Power of building tenants
It’s hard to believe that residents of a 795-unit rental complex could face demolition and displacement of their homes. Most long eviction fights involve much smaller properties. For example, I tell the story in Off-price generation of the fourteen-year struggle to stop an eviction of Ellis in San Francisco’s SOMA neighborhood; the building was four units. Epic eviction fights like at the International Hotel in San Francisco were all about one building.

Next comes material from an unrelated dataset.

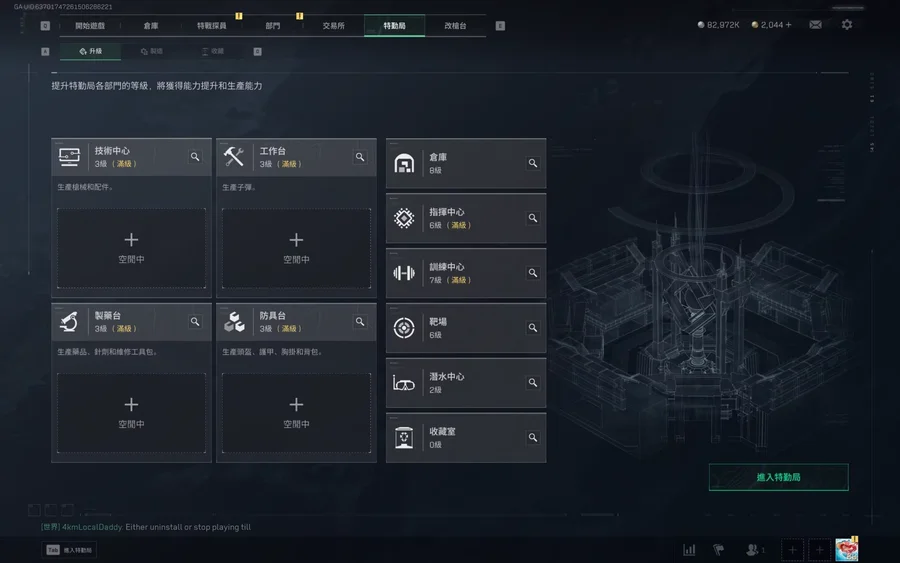Viewport: 900px width, 563px height.
Task: Click the 進入特勤局 button
Action: click(778, 477)
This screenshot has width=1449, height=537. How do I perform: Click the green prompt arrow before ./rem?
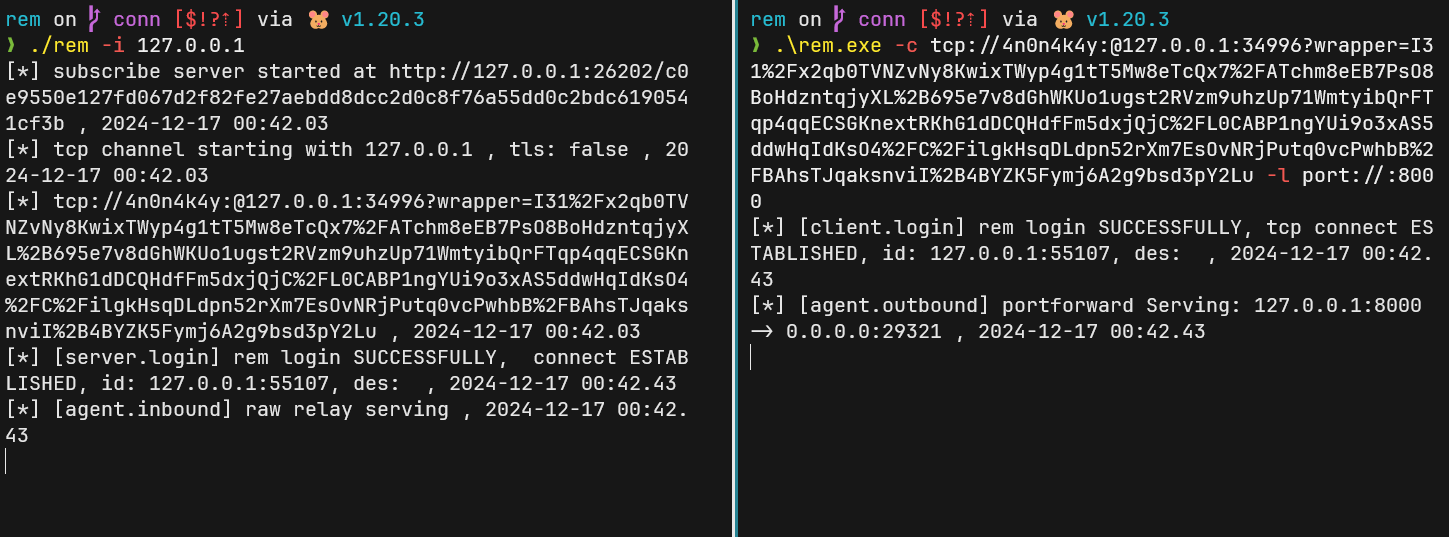tap(11, 46)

That the law could authorize discretionary unit/demolition and eviction of 795 units is shocking, but it is the power of the real estate industry in “progressive” California.
Lincoln Place benefited from strong tenant leadership. Almost all of them were women: Sheila Bernard, Jan Book, Laura Burns were among them. Amanda Seward and Elena Popp provided essential legal services. All contributed everything they had for years to stop the outrage planned for Lincoln Place.
Hathaway shows how the only way for tenants to fight the threats of powerful landlord interests is to build their power. Fortunately, Lincoln Place had the kind of activists that all resistance movements need.
Hathaway’s book reads like a captivating novel. It’s a two-decade-long story with so many unexpected twists and turns that if it weren’t based on real events, its credibility would be in doubt.
The Battle of Lincoln Place is also the story of the battle for the soul of Los Angeles. A rapidly changing city had to make major decisions about its future. Lincoln Place has become a centerpiece of these struggles.
Hathaway shows political forces working to help tenants and those who oppose them. If you’ve ever doubted the importance of electing tenant-friendly local council members, Lincoln Place proves it.
We need more books about the struggles of tenants. Too many tenants across the United States feel helpless. They need to see the power of resistance. Hathaway commemorated a struggle that deserves to be recognized as legendary. To all who fought to save Lincoln Place, your fight is now written in history.